Identifier text in raw lexing

Currently, during lexing in LexingRawMode only the literal text is
collected (setLiteralData/getLiteralData), while the identifier text is
lost.

We'd like to save the start of identifier text in raw lexing mode using
the same shared pointer to permit to raw lexing client to avoid to do a
lot of extra work to get the identifier text.

To implement that:

- we'd insert a raw_identifer token kind
- we'd add Token::isIdentifier method
- we'd add Token::get/setRawIdentiferData methods
- we'd change Token::getIdentifierInfo to return 0 on raw_identifier
- we'd replace occurrences of check for tok::identifier with
Token::isIdentifer()

The performance impact should be definitely zero, but we are willing to
do the benchmark you ask to proof that.

A patch following the above guidelines have some chances to be accepted
upstream?

Currently, during lexing in LexingRawMode only the literal text is
collected (setLiteralData/getLiteralData), while the identifier text is
lost.

Hi Abramo,

I'm not sure what you're trying to accomplish here: it sounds like you want to get the "identifier text" from the token itself without getting the spelling. Is this correct? If so, are you looking for a performance win, a functionality improvement, or something else? What problem are you trying to solve?

-Chris

Yes, the idea is to have access to identifier text just like we have now
access to LiteralData.

We are looking for a performance win (and secondarily for a simmetric
interface wrt literals) for our raw lexer clients (currently they need
to use something like the above to get the text for each identifier):

  token_begin = sm.getSpellingLoc(token_begin);

  const char* current_char = sm.getCharacterData(token_begin);
  const char* end = current_char + length;

  while (current_char < end) {
    char c = clang::Lexer::getCharAndSizeNoWarn(current_char, length, lo);
    output += c;
    current_char += length;
  }

I've attached the working patch for approval.

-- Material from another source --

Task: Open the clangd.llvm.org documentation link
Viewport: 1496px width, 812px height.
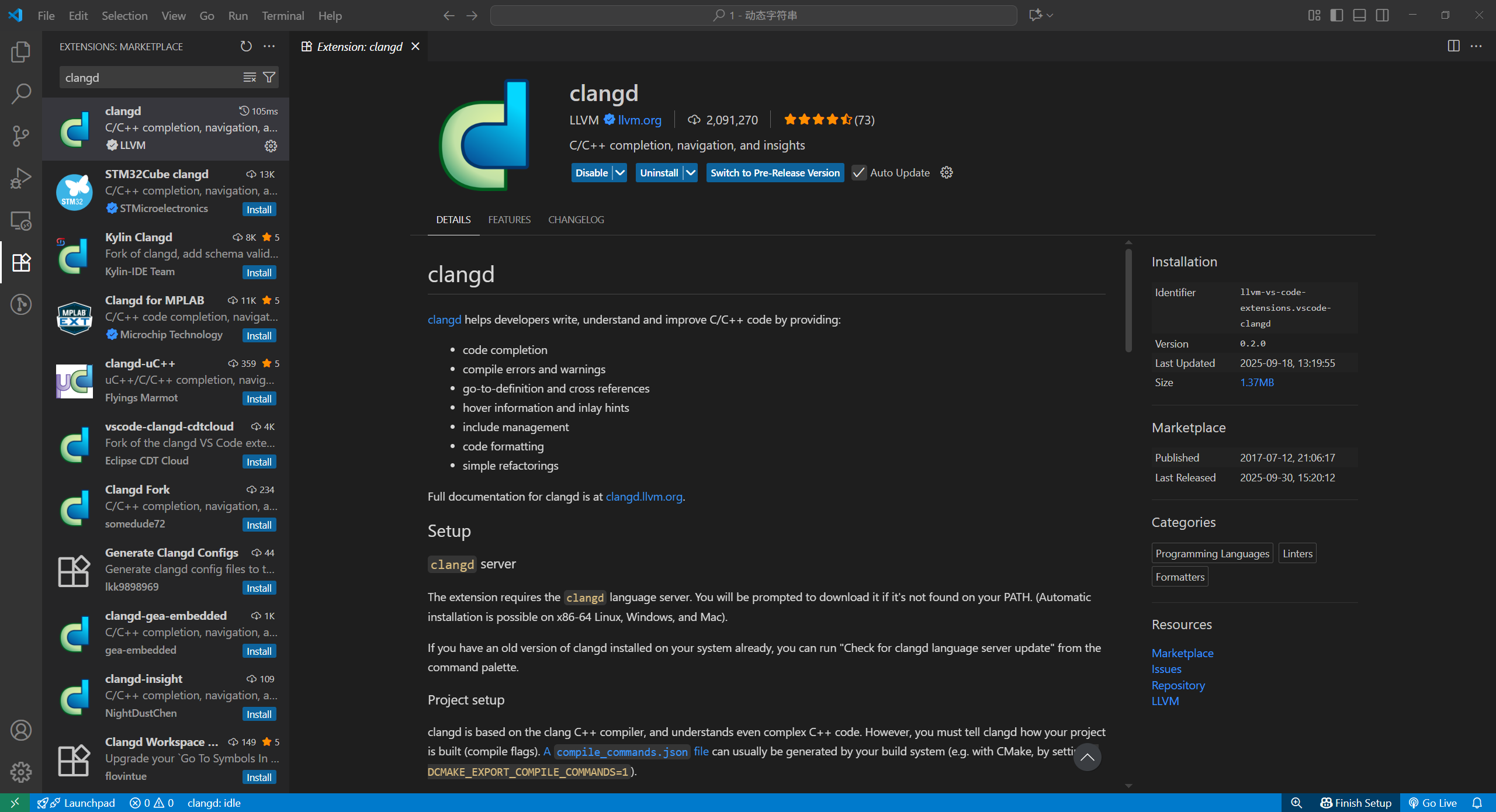Action: (643, 497)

raw-identifier.patch (51.5 KB)

Hi Abramo,

This approach looks ok in principle, but I have some nit-pics about your patch :slight_smile:

+++ lib/Parse/ParseExprCXX.cpp (working copy)
@@ -130,7 +130,7 @@
       SourceLocation TemplateKWLoc = ConsumeToken();
       
       UnqualifiedId TemplateName;
- if (Tok.is(tok::identifier)) {
+ if (Tok.isIdentifier()) {
         // Consume the identifier.

You seem to have search and replaced all uses of tok::identifier with isIdentifier. However, raw_identifiers can't get into the parser and can't get into most places in the preprocessor. Please keep these as checks of just tok::identifier. Only code that can actually get both should use "isIdentifier". Also, for the same reason, please rename isIdentifier to isAnyIdentifier.

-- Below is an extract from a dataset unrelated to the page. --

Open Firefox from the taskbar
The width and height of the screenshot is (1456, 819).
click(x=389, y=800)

+++ lib/Lex/Preprocessor.cpp (working copy)
@@ -369,11 +369,11 @@
// Lexer Event Handling.
//===----------------------------------------------------------------------===//

-/// LookUpIdentifierInfo - Given a tok::identifier token, look up the
+/// LookUpIdentifierInfo - Given a (raw) identifier token, look up the
/// identifier information for the token and install it into the token.
IdentifierInfo *Preprocessor::LookUpIdentifierInfo(Token &Identifier,
                                                    const char *BufPtr) const {
- assert(Identifier.is(tok::identifier) && "Not an identifier!");
+ assert(Identifier.isIdentifier() && "Not an identifier!");
   assert(Identifier.getIdentifierInfo() == 0 && "Identinfo already exists!");

This gets passed in a raw_identifier if I understand things correctly. Please change the assert to verify that. Given your changes, there is no need to pass in BufPtr either. Please eliminate this argument, getting the pointer from the token instead.

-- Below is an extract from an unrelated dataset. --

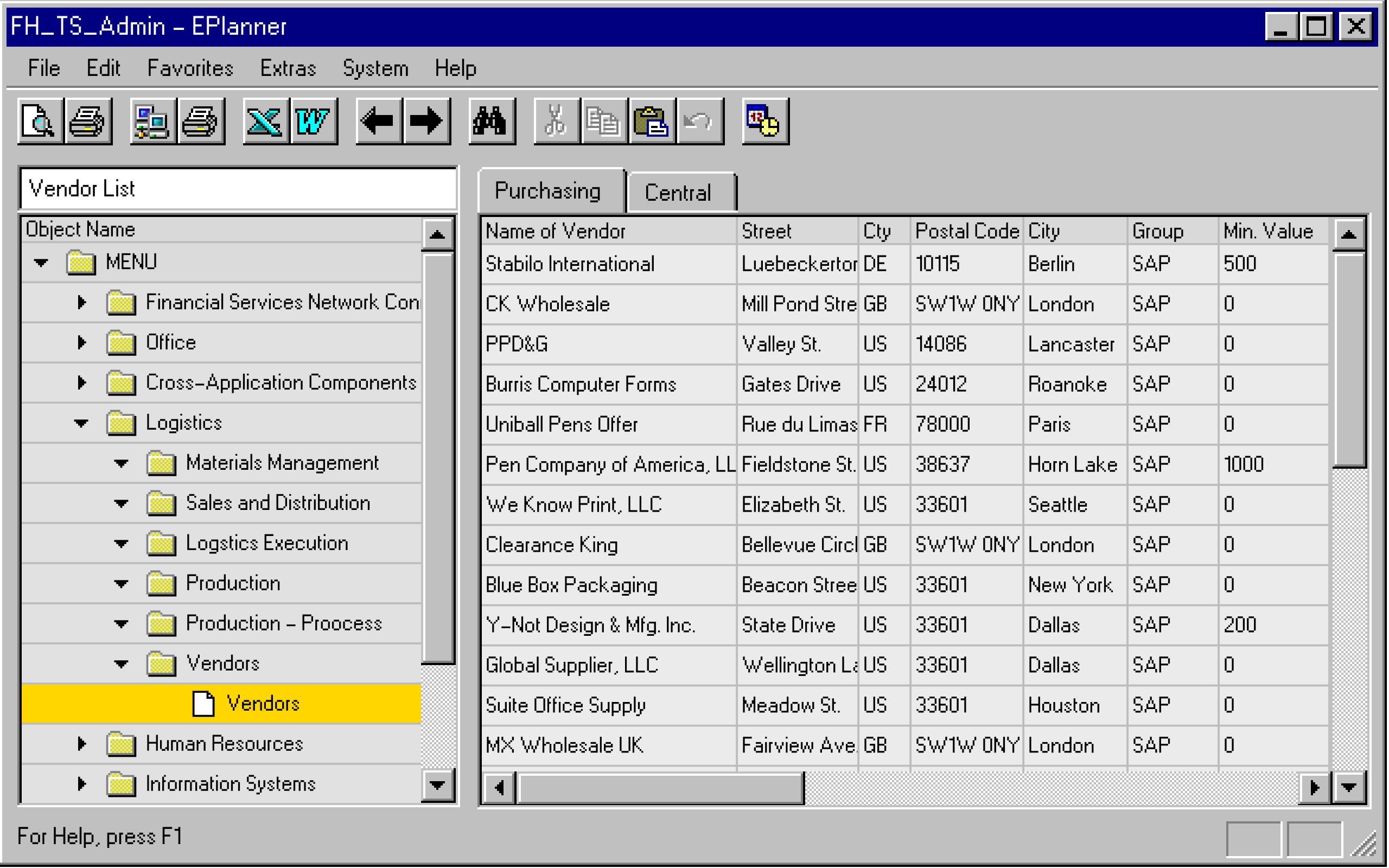Click into the Vendor List text field
The image size is (1389, 868).
tap(238, 189)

+++ lib/Lex/Lexer.cpp (working copy)
@@ -473,7 +473,7 @@
       // we don't have an identifier table available. Instead, just look at
       // the raw identifier to recognize and categorize preprocessor directives.
       TheLexer.LexFromRawLexer(TheTok);
- if (TheTok.getKind() == tok::identifier && !TheTok.needsCleaning()) {
+ if (TheTok.isIdentifier() && !TheTok.needsCleaning()) {
         const char *IdStart = Buffer->getBufferStart()
                             + TheTok.getLocation().getRawEncoding() - 1;
         llvm::StringRef Keyword(IdStart, TheTok.getLength());

Likewise, this seems like it should only check for a raw_identifier. The code can be dramatically simplified by using the "const char*" in the token. Please do.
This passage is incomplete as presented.